## Dataset records
----------------------------------------
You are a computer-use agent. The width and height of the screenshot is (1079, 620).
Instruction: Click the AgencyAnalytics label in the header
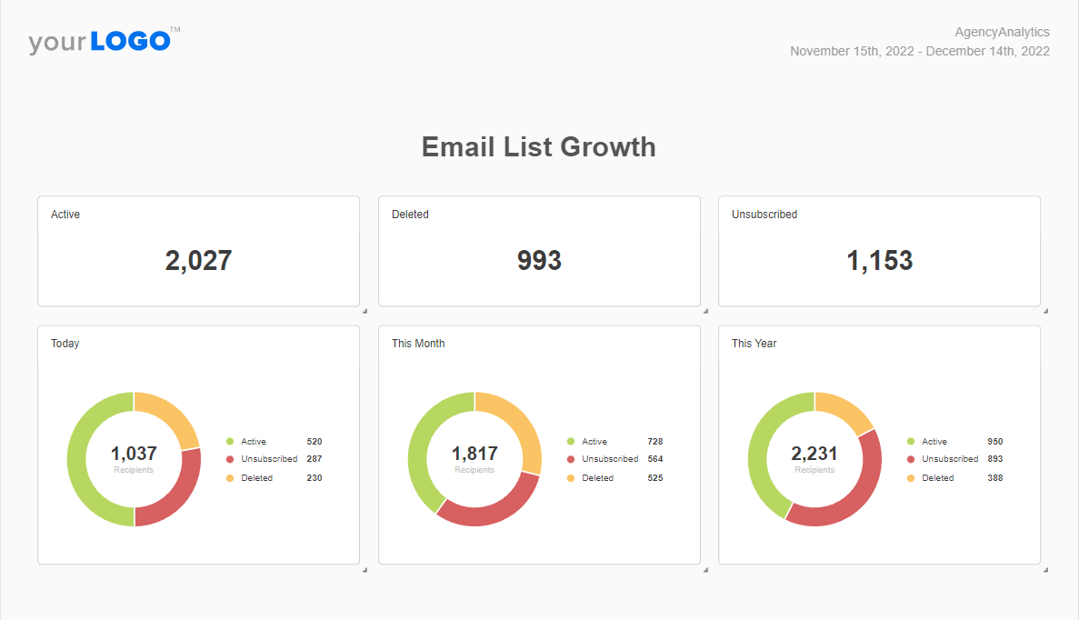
----------------------------------------
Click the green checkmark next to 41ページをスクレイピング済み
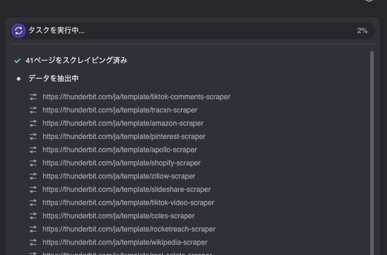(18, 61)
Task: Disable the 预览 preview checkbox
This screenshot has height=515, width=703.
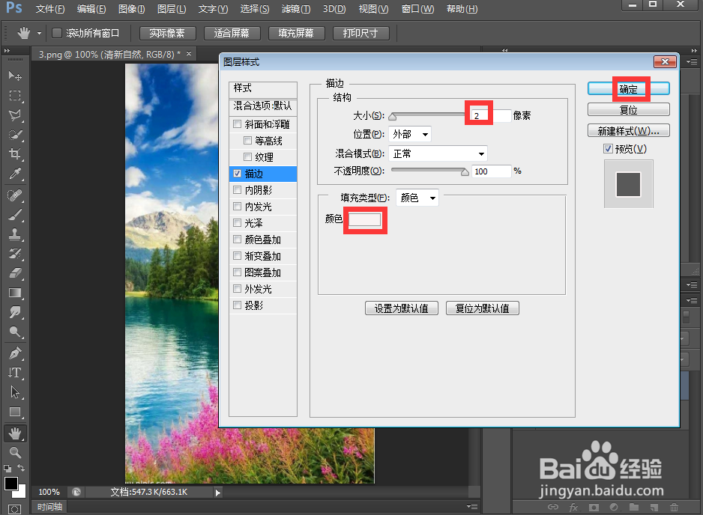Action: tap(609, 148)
----------------------------------------
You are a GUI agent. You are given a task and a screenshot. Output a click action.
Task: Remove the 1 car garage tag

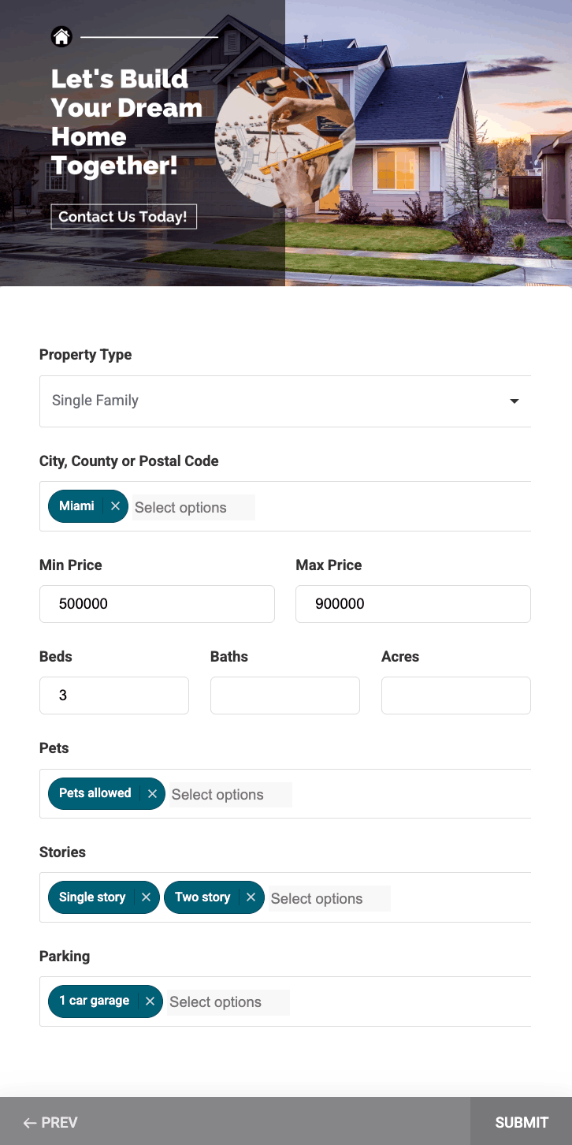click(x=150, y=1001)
----------------------------------------
Search the entries above for the string "agent". Copy each line in which it appears.

You are a computer-use agent. The width and height of the screenshot is (1079, 620).
You are a GUI agent. You are given a task and a screenshot. Output a click action.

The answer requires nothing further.